EXERCISE INSTRUCTIONS. The records that follow are to be transcribed in full, leaving out each picture.

DATA TO EXAMINE.
== Segment start ==

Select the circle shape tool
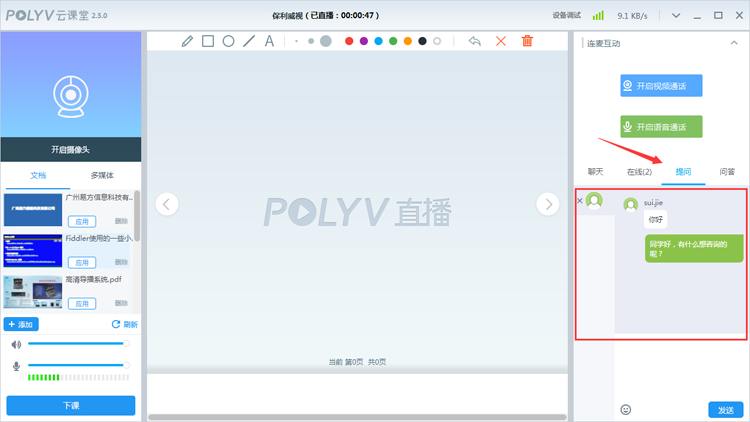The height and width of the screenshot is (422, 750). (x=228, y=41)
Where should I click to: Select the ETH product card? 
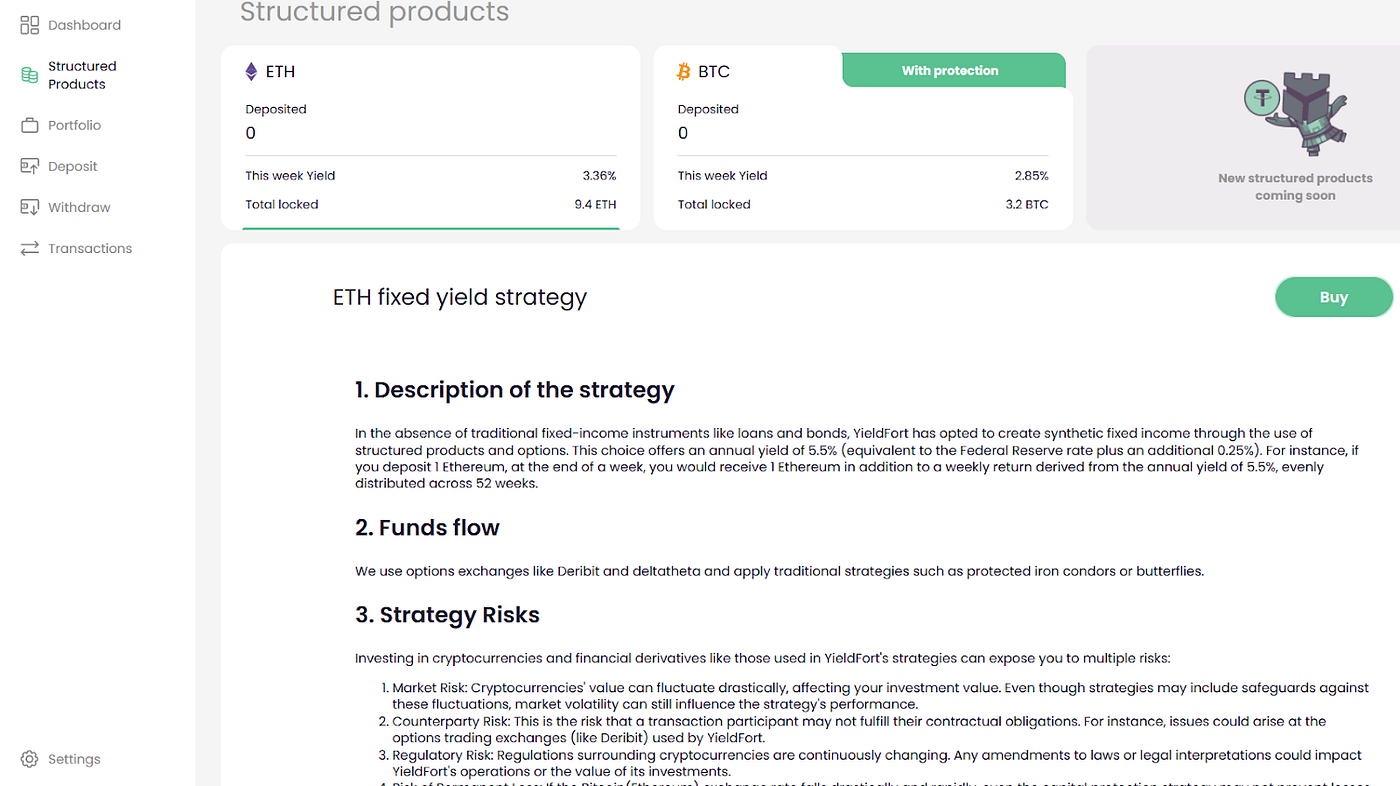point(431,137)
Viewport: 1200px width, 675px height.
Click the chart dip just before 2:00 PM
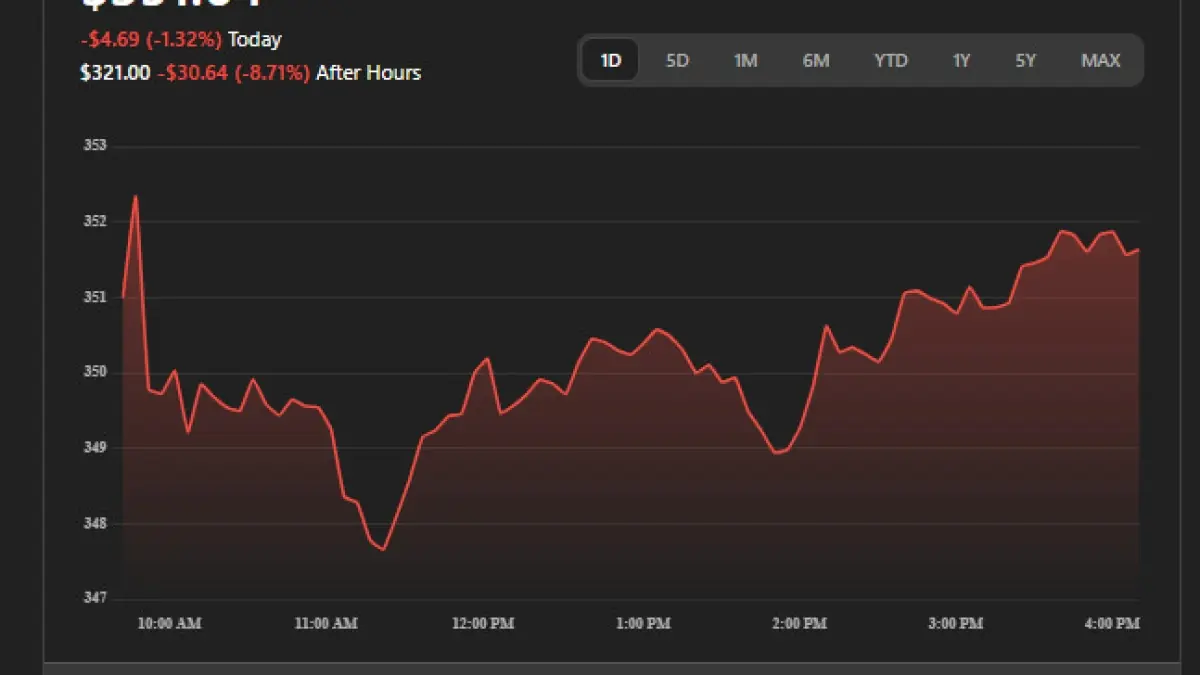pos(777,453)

== Segment end ==

ANSWER TO THE EXERCISE.
Select the circle shape tool
The height and width of the screenshot is (422, 750). (x=228, y=41)
Where should I click to: Select the ETH product card? 
point(431,137)
Viewport: 1200px width, 675px height.
Click the chart dip just before 2:00 PM
pos(777,453)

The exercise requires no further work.